Manhattan's oldest church celebrated its 250-year history on Sunday by unveiling a renovated sanctuary and a new 9/11 Chapel of Remembrance.
Best known as the “Little Chapel that Stood,” St. Paul’s Chapel of the Parish of Trinity Church Wall Street is New York City’s longest standing church. Members have included George Washington, who prayed there after he took the oath of office as the first president.
The house of worship miraculously survived 9/11 without even a broken window when the World Trade Center towers crumbled across the street. St.
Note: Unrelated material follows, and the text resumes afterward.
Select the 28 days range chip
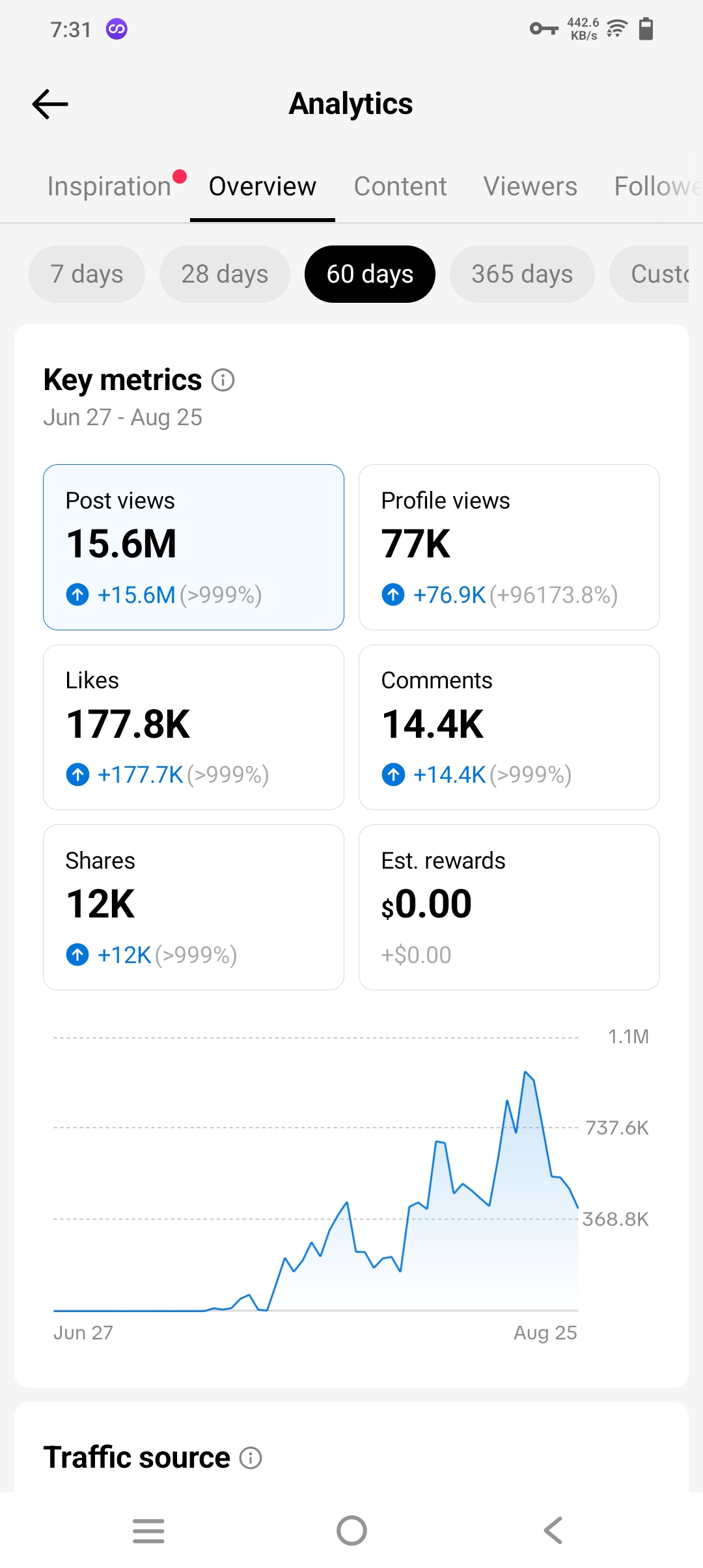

Paul’s became a place of refuge and morale for first responders, relief workers and everyday New Yorkers who worked to rescue people from the ground zero rubble and later rebuild.
St. Paul’s welcomed over 200 guests on Sunday for a sermon from the Rev. William Lupfer and later a lecture on St. Paul’s historical role from Columbia University’s Kenneth Jackson. An original copy of the first sermon preached in St. Paul’s Chapel in 1766 was on display.
Lupfer thanked those who had contributed to the chapel’s renovations to its 17th Century appearance and touched upon the chapel’s history, particularly its role as a place of sanctuary during the 9/11 recovery.
“Many of you were here when the first responders took refuge,” Lupfer said. “Imagine all the prayers inside these walls.”
Guests visited the 9/11 Chapel of Remembrance throughout the day. The chapel contains permanent artifacts honoring St. Paul’s nine-month service after the attacks, including a pew from the main sanctuary, an altar with a cross of nails upon it and a wall case featuring mementos.
Among the objects are items that had been left on the chapel’s memorial altar and iron-wrought fence as tributes: cookware that had been used to make meals for rescue workers and volunteers; and original art and teddy bears that had been distributed among the rescue workers’ cots in St. Paul’s.
The chapel will celebrate its 250th anniversary into 2017.